Don't drink 2 espressos as breakfast and go on a one-hour toiletless train ride.

60 minutes is a long time to frantically debate with yourself what would look weirder: Shitting in your laptop bag, or pressing your butt against the small sliding window.

Comments
  • 6
    @ThatDude
    Unfortunately, that’s a thing 😩
    Really blows when you have a 2 hour commute 😳
  • 4
    @ThatDude Yes. I hate train toilets, but I hate it even more when a train doesn't have them 😞
  • 5
    @ThatDude
    I can only assume it’s a way for the govt to reduce costs.
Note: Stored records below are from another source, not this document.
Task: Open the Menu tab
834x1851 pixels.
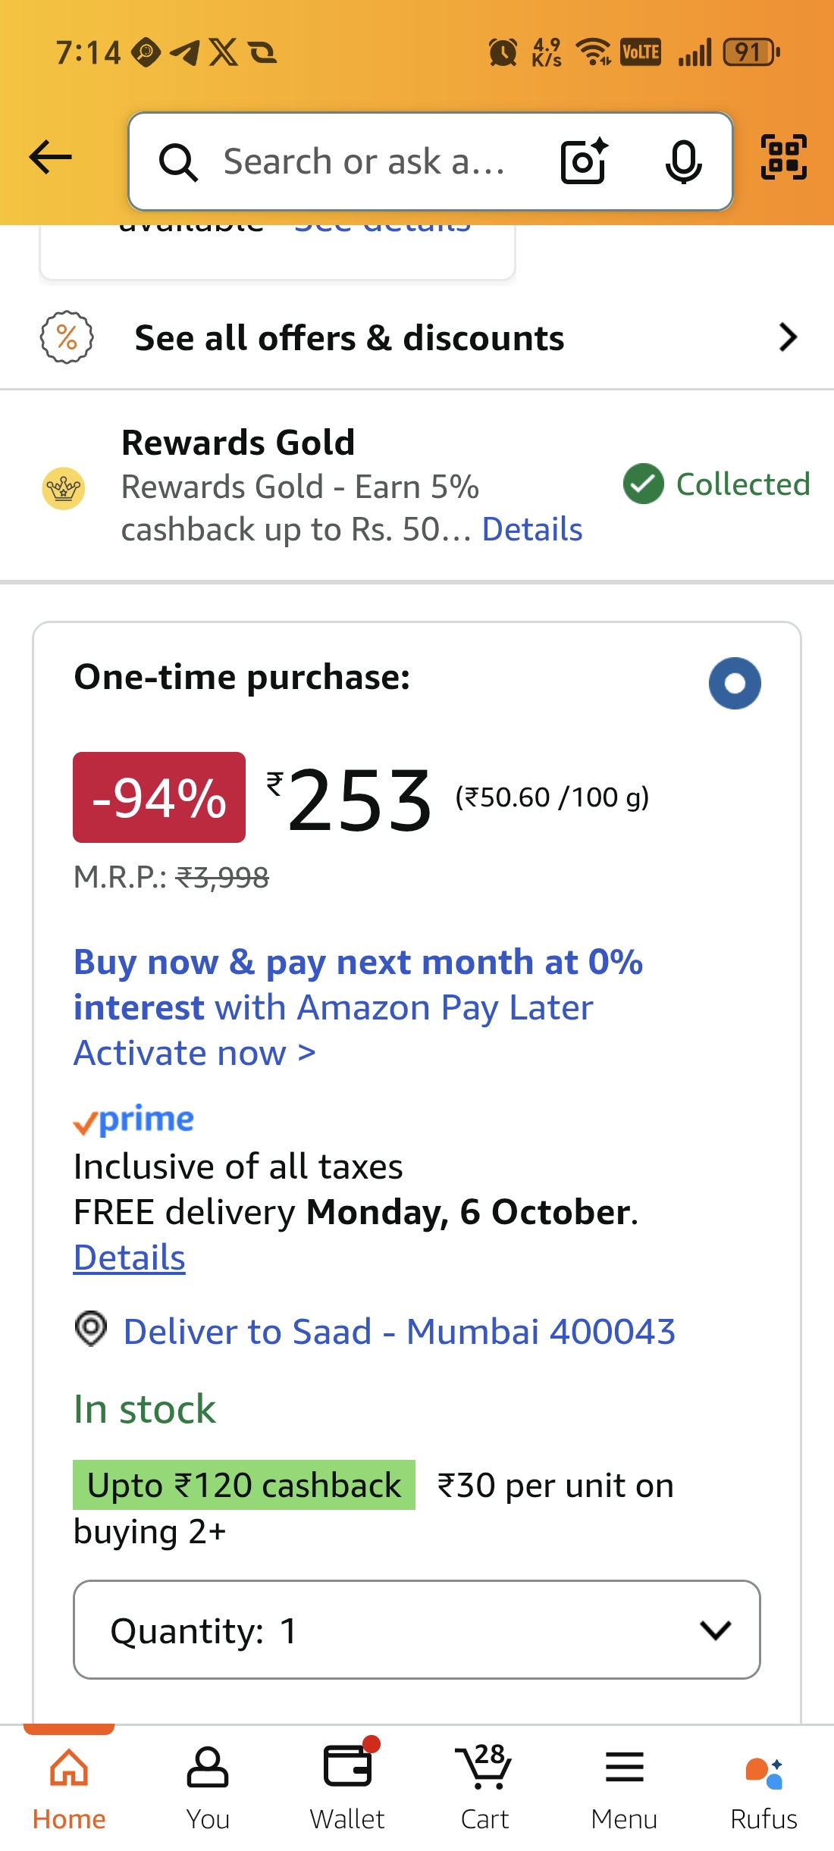Action: click(624, 1785)
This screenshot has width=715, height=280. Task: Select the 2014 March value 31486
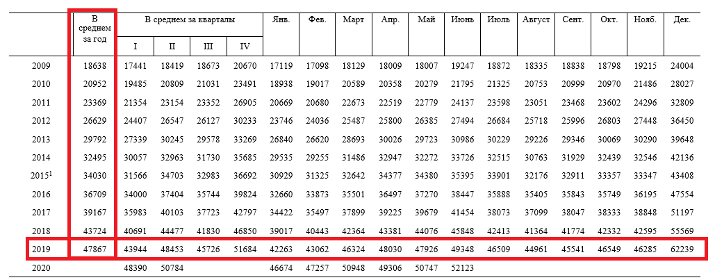[354, 158]
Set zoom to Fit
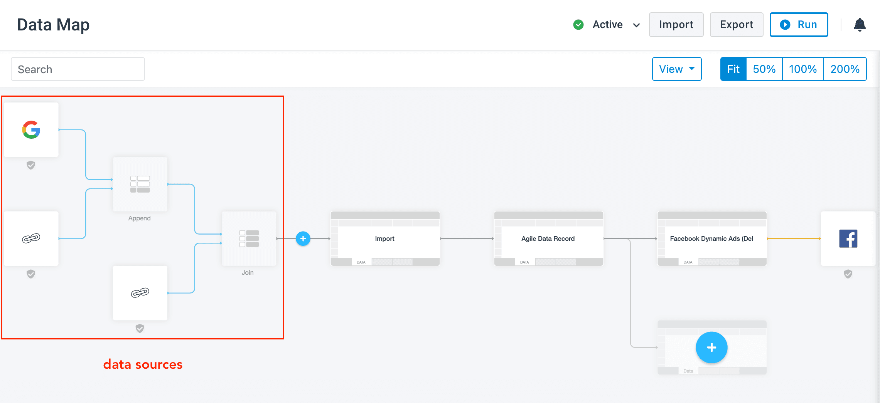 coord(733,69)
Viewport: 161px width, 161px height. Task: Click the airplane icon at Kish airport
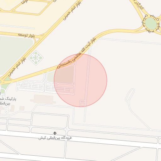55,133
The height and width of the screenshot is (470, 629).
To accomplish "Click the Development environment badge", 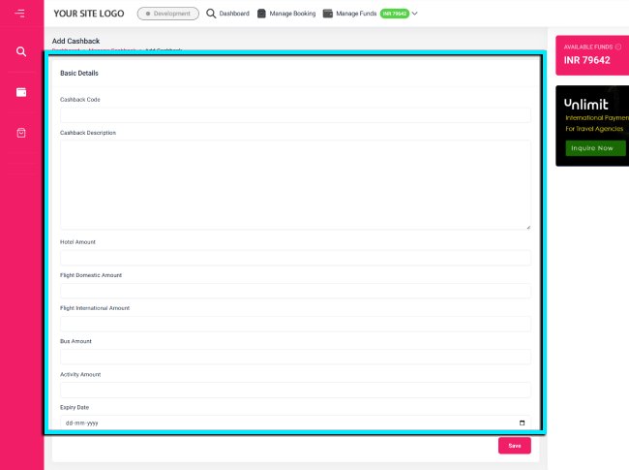I will (x=168, y=14).
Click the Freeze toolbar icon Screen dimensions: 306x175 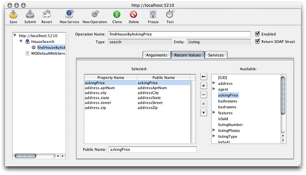click(153, 14)
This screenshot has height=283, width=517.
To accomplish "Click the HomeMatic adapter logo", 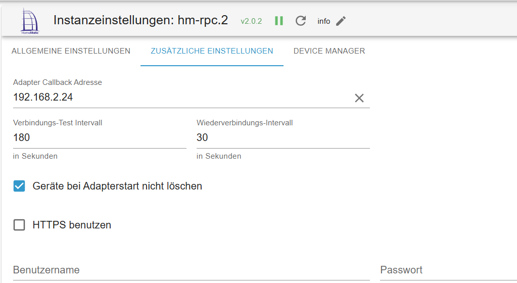I will (x=30, y=21).
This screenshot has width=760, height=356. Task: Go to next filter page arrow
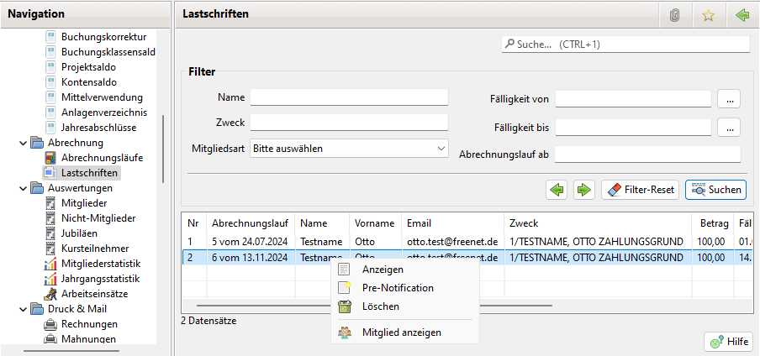point(583,190)

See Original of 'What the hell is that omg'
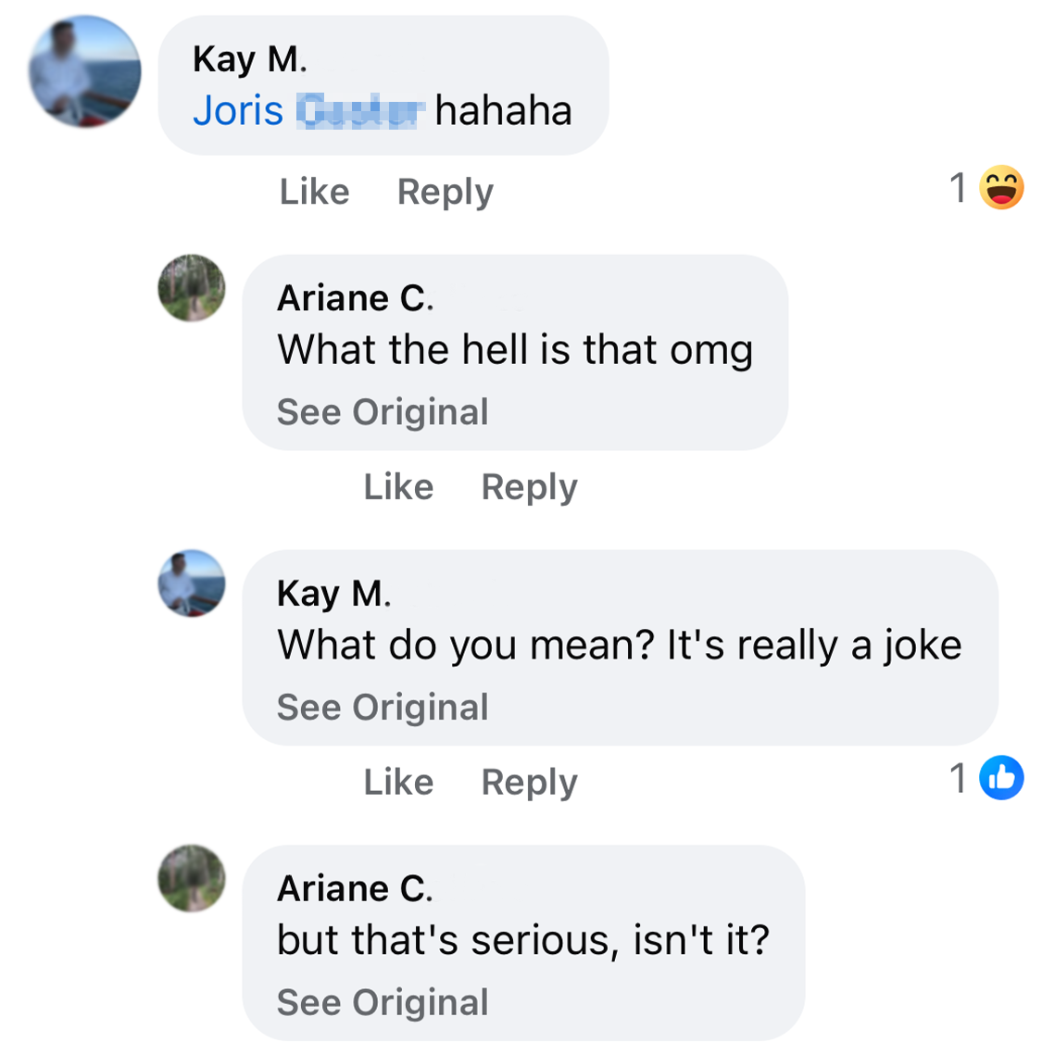click(x=382, y=412)
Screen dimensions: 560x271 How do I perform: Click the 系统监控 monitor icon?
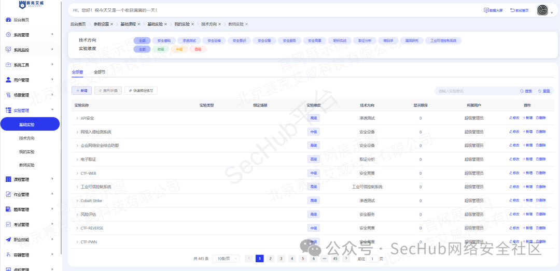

    Sometimes I wonder if I live in a 1st world country.
  • 10
    @ThatDude Trains for short local rides often don't have toilets anymore, to save money. But then there was a train shortage, and those trains are now sometimes put on longer distance travels.

    I feel like it's a great metaphor for a lot of the code at work though. Not properly optimized for the load, starts shitting all over itself every morning.
  • 4
    wow, trains with travel time above 1 hour should have a toilett.
  • 6
    @ThatDude, I use to think it was normal to have a toilet on a train, then I moved inter-state and went WTF.

    I have since *trained* my ass during the commute times. I guess the average commute is less then an hour for most, so wouldn’t necessarily be an absolute requirement, but living on one side of the train system and working on the other side of it has its issues.
  • 3
    Nice story, had a laugh.

    Every morning I have this debate with my wife why it takes so long to go to the toilet after drinking my coffee...
  • 2
    Do you know scene when one pukes out of a car window...use the bag!
  • 2
    I actually used coffee as a opposite..
    When I was in the army we would get this huge mug of brewed coffee... Made in a huge pot that was sometimes washed only with water ...
    It made me shit so bad that I wouldn't have that problem for the rest of the day...
    Ofcorse that while doing forced marches, Army exercise (Forced exercise with full gear and weapon) or parading you don't want to be thinking on you're ass....
  • 2
    @RodrigoF Yeah that's the problem, caffeine is a laxative. Which is great if you remember to shit before you leave on a critical mission.
  • 2
    And that's why I stopped drinking coffee.
    It's literally like a laxative to me. Doesn't compute well with a one hour commute...
  • 0
    It's funny how I post two rants in one day, one about development and one about poop...

    ...and the poop one gets all the ++.